With this assumed drawing power created by women, “it was a logical step to the combination of these ethical and economic forces to make the motion picture a real civic asset.” Yet, while “Surprising Carlotta,” produced by a former Utah juvenile court judge named Willis Brown, did complete a two-week run at the Alhambra Theatre, located on Hill between 7th and 8th streets, but it was said that box office receipts were not as high as hoped.
Barry continued to be a staunch advocate for “better films” into the early 1920s, but it appears that the showing of “Surprising Carlotta” was the limit to which the “better films” movement could achieve in Los Angeles, though a decade or so later, the implementation of the Hays Code, which lasted from the mid-Thirties through the late Sixties did realize at least some of the spirit of the earlier movement.
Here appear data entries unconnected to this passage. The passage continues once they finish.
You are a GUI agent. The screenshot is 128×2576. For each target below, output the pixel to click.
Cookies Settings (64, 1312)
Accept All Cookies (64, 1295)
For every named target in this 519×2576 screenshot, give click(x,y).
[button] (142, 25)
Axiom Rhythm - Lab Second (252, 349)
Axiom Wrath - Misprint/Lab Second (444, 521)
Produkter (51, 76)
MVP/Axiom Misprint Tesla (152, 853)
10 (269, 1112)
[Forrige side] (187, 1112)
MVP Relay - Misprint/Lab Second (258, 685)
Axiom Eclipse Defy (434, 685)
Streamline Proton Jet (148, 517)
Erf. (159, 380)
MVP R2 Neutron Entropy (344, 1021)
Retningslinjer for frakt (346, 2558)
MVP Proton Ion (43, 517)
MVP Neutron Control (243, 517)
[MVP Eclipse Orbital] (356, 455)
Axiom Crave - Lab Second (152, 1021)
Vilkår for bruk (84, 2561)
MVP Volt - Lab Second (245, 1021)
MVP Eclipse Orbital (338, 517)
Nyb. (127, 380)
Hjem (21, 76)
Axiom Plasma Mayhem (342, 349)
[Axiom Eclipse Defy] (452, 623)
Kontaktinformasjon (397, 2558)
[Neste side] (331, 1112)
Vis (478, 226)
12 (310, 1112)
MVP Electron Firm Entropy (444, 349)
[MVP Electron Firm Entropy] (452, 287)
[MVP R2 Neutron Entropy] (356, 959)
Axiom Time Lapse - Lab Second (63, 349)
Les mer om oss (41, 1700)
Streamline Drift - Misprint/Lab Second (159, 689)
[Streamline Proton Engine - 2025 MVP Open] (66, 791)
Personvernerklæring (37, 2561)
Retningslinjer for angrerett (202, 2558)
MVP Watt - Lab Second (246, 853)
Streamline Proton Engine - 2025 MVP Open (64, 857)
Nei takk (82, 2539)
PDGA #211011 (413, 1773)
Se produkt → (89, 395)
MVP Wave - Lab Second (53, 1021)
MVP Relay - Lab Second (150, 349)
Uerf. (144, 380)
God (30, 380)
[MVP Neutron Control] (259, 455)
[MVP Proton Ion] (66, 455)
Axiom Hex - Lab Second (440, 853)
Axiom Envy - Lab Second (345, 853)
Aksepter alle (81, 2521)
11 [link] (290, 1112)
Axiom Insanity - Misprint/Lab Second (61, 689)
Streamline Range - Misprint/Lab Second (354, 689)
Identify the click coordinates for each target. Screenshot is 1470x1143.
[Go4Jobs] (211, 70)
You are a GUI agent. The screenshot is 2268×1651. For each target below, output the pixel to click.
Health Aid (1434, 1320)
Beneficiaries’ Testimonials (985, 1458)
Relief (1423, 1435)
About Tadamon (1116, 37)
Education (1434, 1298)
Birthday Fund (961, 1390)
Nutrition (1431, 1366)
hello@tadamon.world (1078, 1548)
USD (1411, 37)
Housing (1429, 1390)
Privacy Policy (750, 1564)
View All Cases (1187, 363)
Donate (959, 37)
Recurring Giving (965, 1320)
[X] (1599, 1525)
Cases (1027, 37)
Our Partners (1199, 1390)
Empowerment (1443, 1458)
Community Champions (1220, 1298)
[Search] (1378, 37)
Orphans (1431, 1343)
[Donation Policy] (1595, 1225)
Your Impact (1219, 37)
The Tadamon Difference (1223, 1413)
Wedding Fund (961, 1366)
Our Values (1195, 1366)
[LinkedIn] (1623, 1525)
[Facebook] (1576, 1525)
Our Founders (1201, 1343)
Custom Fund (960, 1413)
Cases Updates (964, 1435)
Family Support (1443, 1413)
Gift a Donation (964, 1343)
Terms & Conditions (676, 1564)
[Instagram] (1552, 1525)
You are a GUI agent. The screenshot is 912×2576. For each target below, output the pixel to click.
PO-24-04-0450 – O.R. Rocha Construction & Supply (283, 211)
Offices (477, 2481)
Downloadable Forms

In 1923, George Barry, who was eleven years Harriet’s senior, retired and the Monrovia News was sold, though she did briefly run a daily paper in the adjoining city of Arcadia, after which she joined the highly successful Frank Meline organization as a realtor. By the later part of the decade, Harriet was writing features on the arts, including exhibitions at the California State Exposition Building, now the site of the California Science Center, in Exposition Park and ocasiony av lectres on radio.
George died in 1930 and Harriet spent some of her later years in Portland, Oregon, before returning to live in Santa Monica. She was there about a year when she was involved in an accident that led to a stay at a Glendale sanatarium, where she died in September 1936 at age 78.
The Monrovia News-Post (formed by a merger) lauded her for being “endowed with a keen mind and a ready wit” and observed that “she wrote with force and originality” and that “her personal charm and loyal character won her many friends.” Columnist John L. Wiley called her “a brilliant woman” and “a leader of thought among her sex . . . [and] an outstanding figure wherever she was.” He noted she gave him his first job in journalism for his column “Little Stories of the Town” and ended by observing that “she was a very suave and easy employer for whom it was a pleasure to work.”
The image featured here was taken by noted Los Angeles photographer George Steckel (who took a series of portraits of the Temple family in October 1919) and there is a date stamp on the reverse from the Reference Department of the Newspaper Enterprise Association from 14 December 1923. A pencil inscription, however, noted that she was chair of the “better film com. Woman’s City Club L.A.” and “pres. Natl Assn Better films” which indicated that the photo was probably from 1919, when “Surprising Carlotta” was shown.
In any case, it is a representation of a prominent local woman who has been long forgotten, but whose work was notable in greater Los Angeles for roughly thirty years during the early 20th century.